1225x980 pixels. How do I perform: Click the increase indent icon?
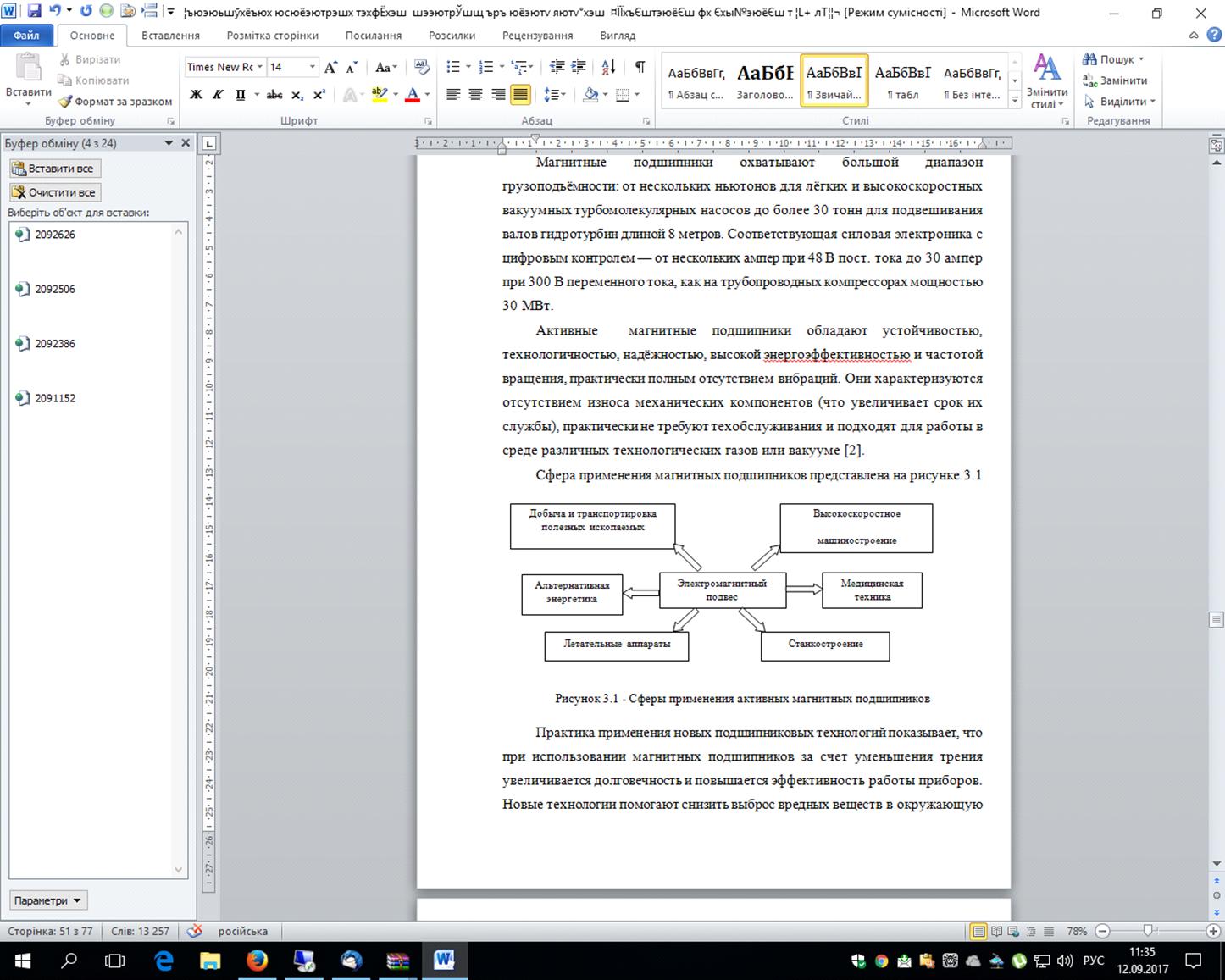[579, 67]
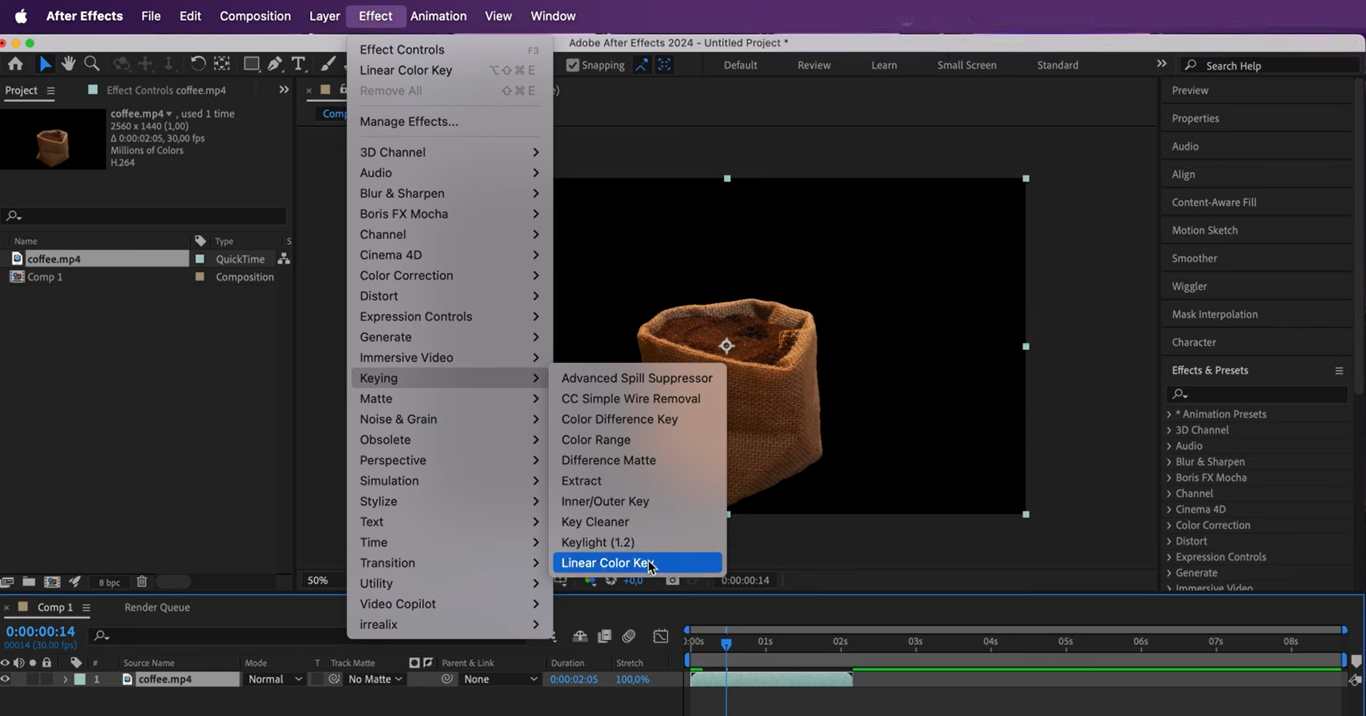Select the Type tool
Image resolution: width=1366 pixels, height=716 pixels.
(x=298, y=64)
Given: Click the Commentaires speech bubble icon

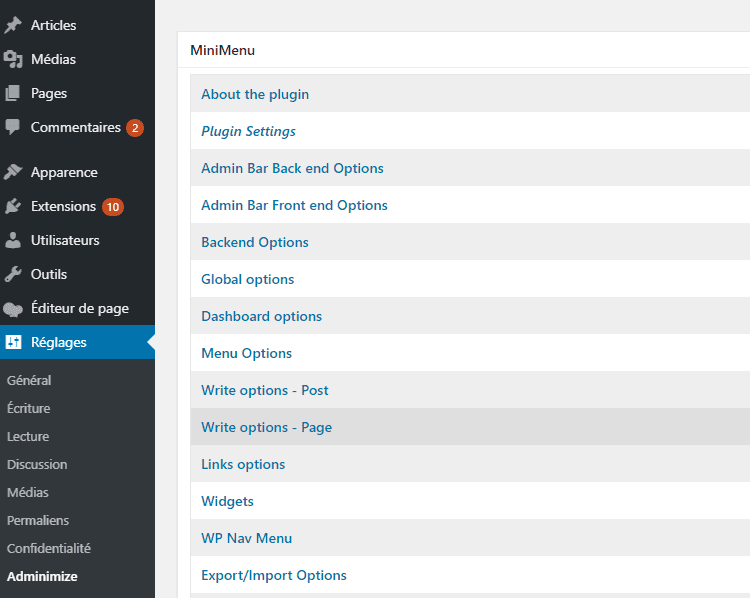Looking at the screenshot, I should coord(13,127).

================================

▶ WHAT YOU HAVE TO DO
The response is the full listing, copied exactly, with the pictures omitted.

▶ RESPONSE BOX
1225x980 pixels. How do I perform: Click the increase indent icon?
[579, 67]
Select the Type tool
Image resolution: width=1366 pixels, height=716 pixels.
(x=298, y=64)
Given: Click the Commentaires speech bubble icon

Looking at the screenshot, I should coord(13,127).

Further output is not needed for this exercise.